*頁面文字:*
———
這是一根比老師楊廷和還要粗壯的大腿,自己一定要把握好這次“機會”!嚴嵩漸漸下定決心。
嚴嵩連夜開始撰疏,作《或問》一篇。大概意思是大家都錯了,只有世宗說得對(雖無定說,尊親崇上,義所當行。既稱宗則當 廟,豈有太廟中四親不具之禮。)。
世宗看到《或問》一疏後大喜,還是嚴尚書知心啊,自此對嚴嵩青眼有加。
嚴嵩上疏後,群臣大嘩。
太他娘的不要臉了。
在一片嘩然後,本來激昂的情緒漸漸冷了下來,加上夏言、顧鼎臣等閣臣相繼倒戈,至此世宗在大禮儀事件上獲得完勝!
嘉靖十七年九月,遂尊興獻帝為睿宗, 太廟。又即元極寶殿為明堂,大享上帝,以睿宗配,皆如帝旨。嚴嵩精心籌劃興獻王神主入太廟禮儀,得到世宗嘉賞。
自己父親入了太廟,群臣俯首,世宗心中得意,又追尊太祖朱元璋高皇帝謚號。雖然無論是嚴嵩還是夏言都不見得認同這一點,但在禮儀的時候都表現出高度的一致——大拍世宗馬屁。
說夏言孤直,真是一件值得商榷的事情。
當時大學士夏言、顧鼎臣等奏稱見五色祥雲,乃是天賜祥瑞。嚴嵩心中冷笑,不想被夏言等專美,既然跪了,那就跪的徹底一點吧。
不就是比誰不要臉麼?不就是比拍馬屁麼?你以為老子不會?
那個夜深人靜的晚上,嚴嵩思前想後,最終做出選擇,他已經沒有退路。
嚴嵩毫不猶豫,幾十年的文字功底在這時候爆發出來。
當時揮毫,撰寫了《慶雲賦》及《大禮告成頌》,極盡阿諛諂媚,又文采出眾,世宗大喜。
嚴嵩幾十年的文字功力可不是浪得虛名,即便是當年的狀元顧鼎臣也不見得比嚴嵩做的更好。而最重要的是,顧鼎臣這個狀元郎要臉,嚴嵩早就在那個夜深人靜的晚上把臉面扔到角落。
同年,嚴嵩很徹底的站到世宗一邊。他揣摩世宗的心思,下令毀盡天下書院,禁止講學(尤其是王學)。
這下次,嚴嵩把讀書人都得罪了。
從那以後,嚴嵩便獲得了在西苑當值的資格。
當時在西苑值宿並不時得到召見的文武百官有︰武定侯郭勛、成國公朱希忠、駙馬都尉崔元、閣臣夏言和顧鼎臣,以及禮部尚書嚴嵩,嚴嵩作為世宗親信的地位被確定下來。
———
*書面指示 A:* 根據這段關於嚴嵩的文字,嘉靖十七年九月興獻帝被尊為什麼?
這段文字與記錄彼此互不相關。

(用於定位文字與元素的條目)
———
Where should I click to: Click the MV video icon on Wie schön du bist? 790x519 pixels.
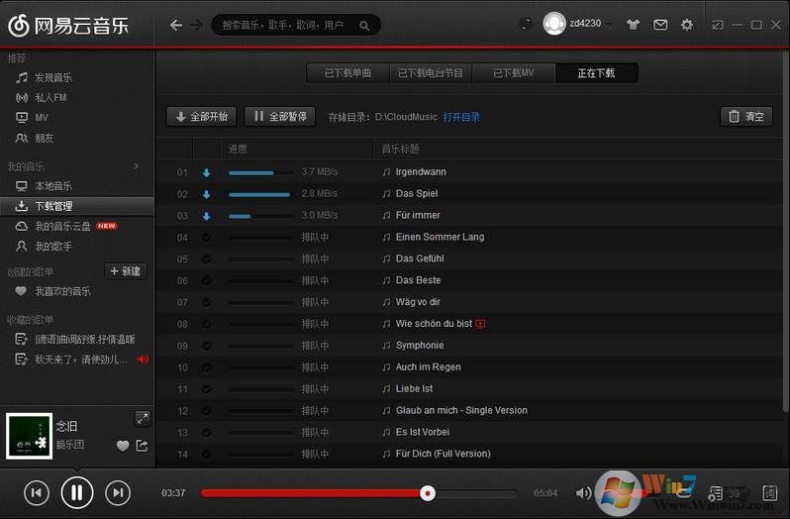pyautogui.click(x=481, y=324)
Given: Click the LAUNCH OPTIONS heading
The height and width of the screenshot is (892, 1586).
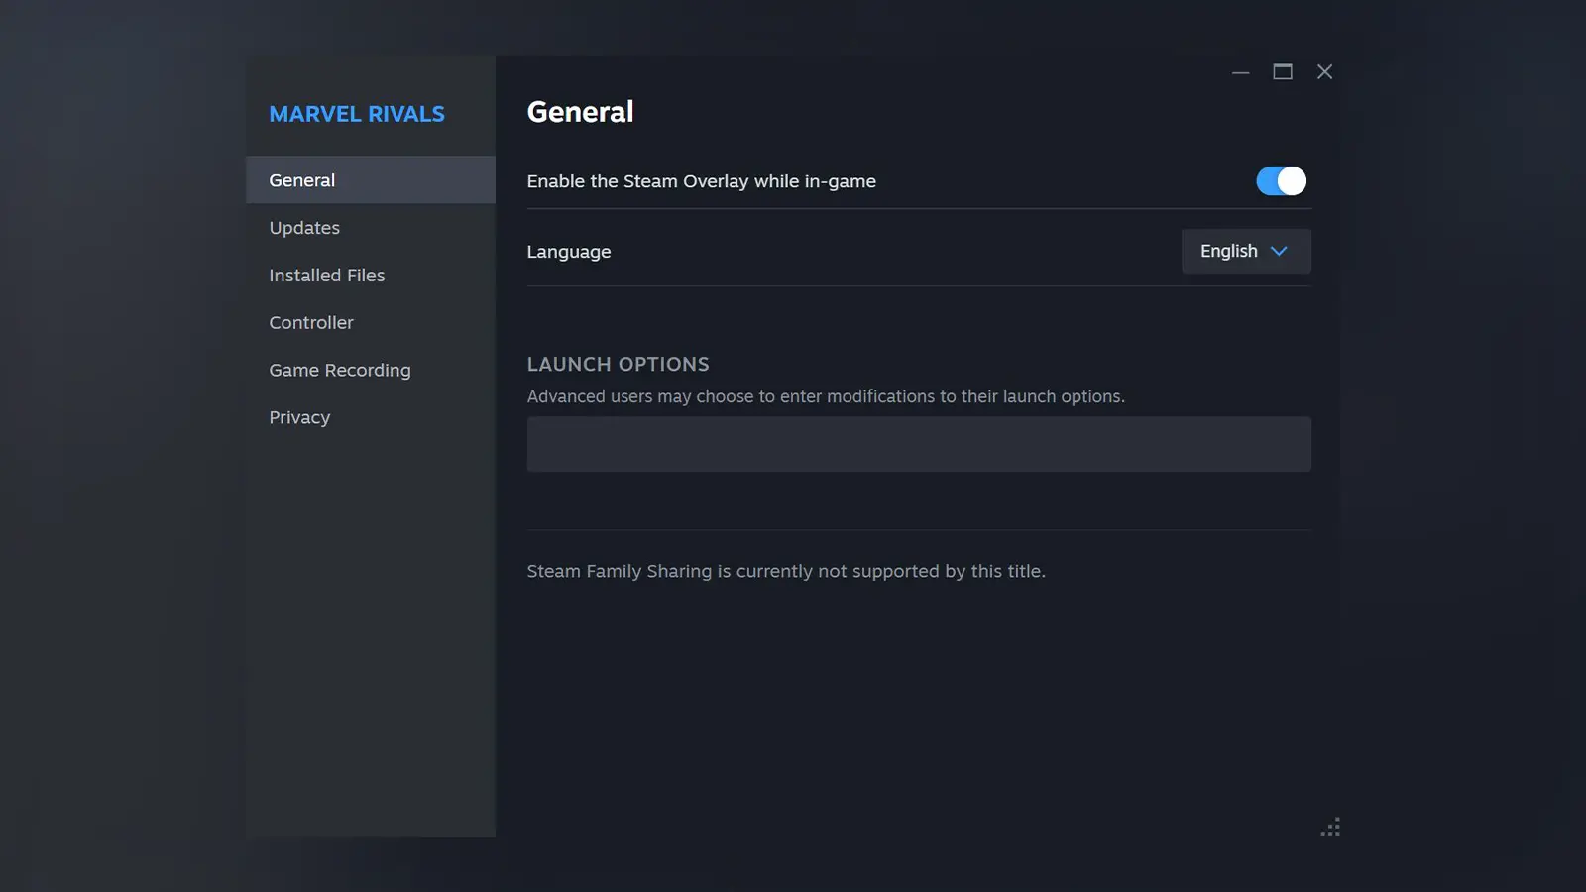Looking at the screenshot, I should coord(618,364).
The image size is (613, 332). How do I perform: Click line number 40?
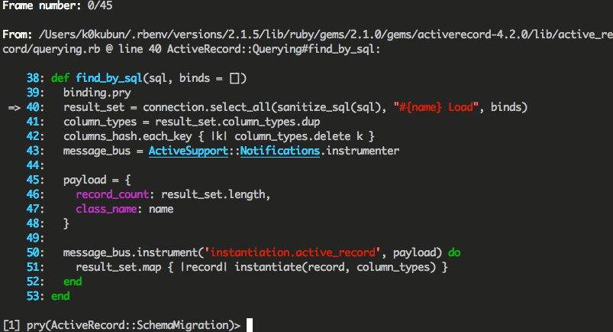(x=35, y=107)
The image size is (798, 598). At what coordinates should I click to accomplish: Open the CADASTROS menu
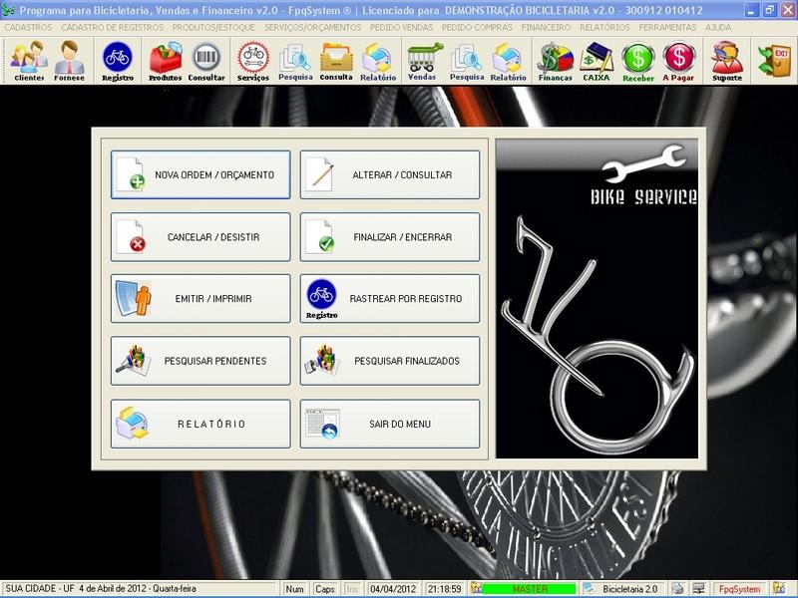(28, 27)
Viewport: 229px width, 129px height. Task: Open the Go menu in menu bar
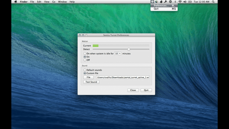[x=54, y=2]
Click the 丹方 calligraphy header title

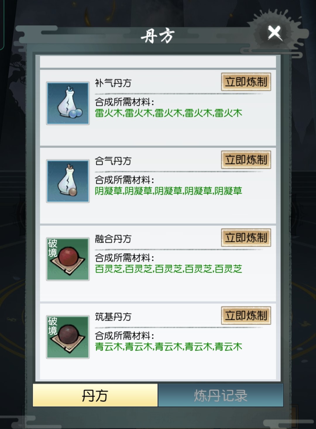coord(158,36)
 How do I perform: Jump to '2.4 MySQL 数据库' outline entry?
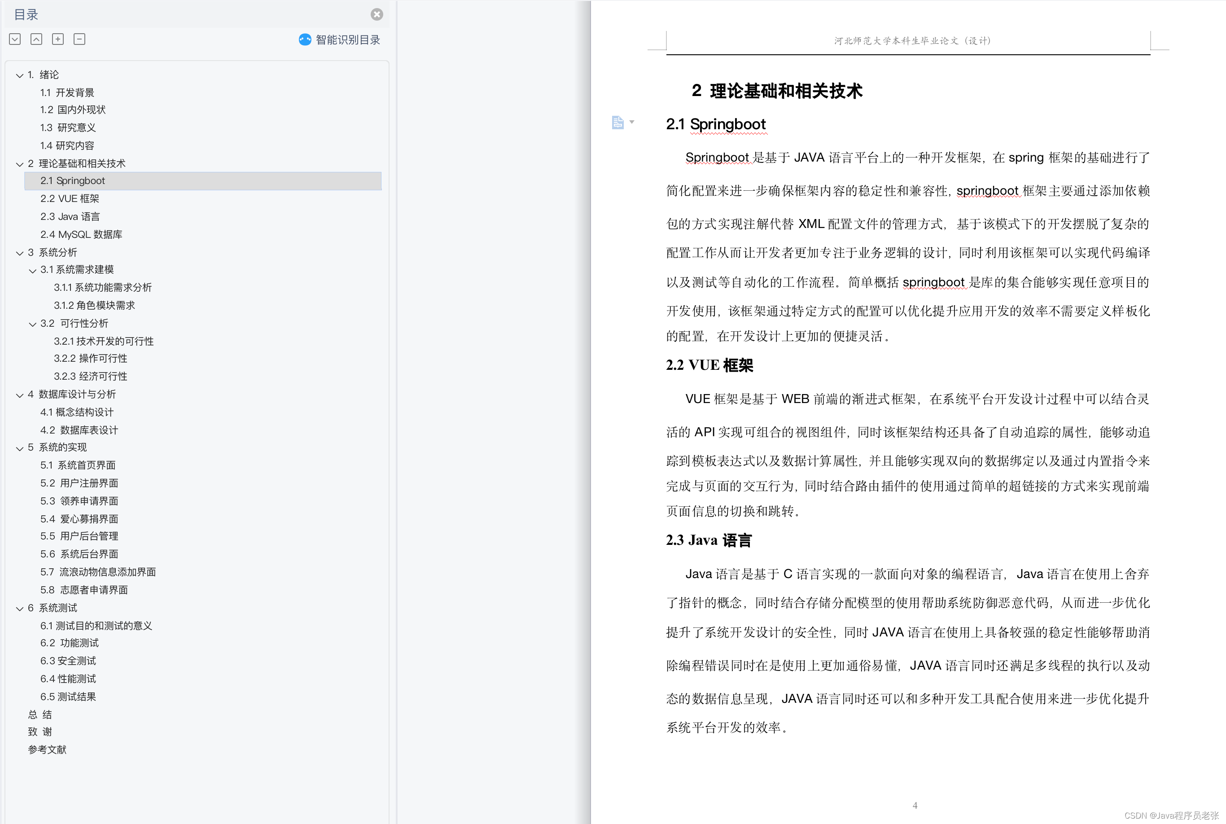[x=81, y=234]

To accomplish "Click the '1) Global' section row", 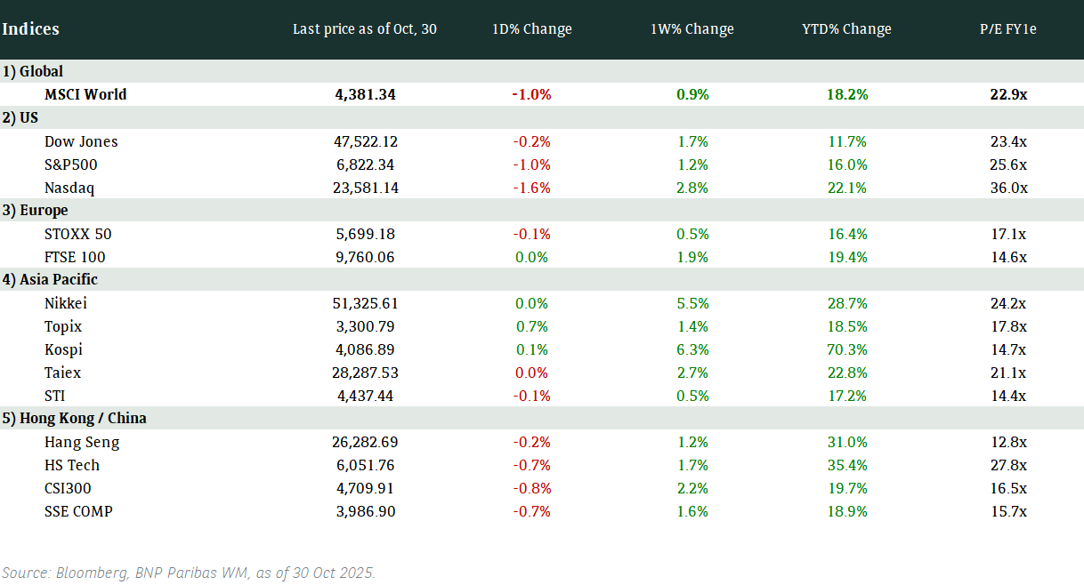I will tap(33, 72).
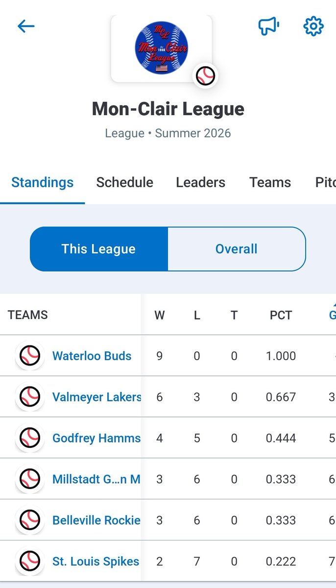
———
*書面指示 B:* 從記錄中挑出所有含有字串“Open”的行,大小寫須相符。

*練習答案 A:* 睿宗。

*練習答案 B:*
The image size is (798, 598). At what coordinates should I click to accomplish: Open the CADASTROS menu
Viewport: 229px width, 129px height. Task: Open the Go menu in menu bar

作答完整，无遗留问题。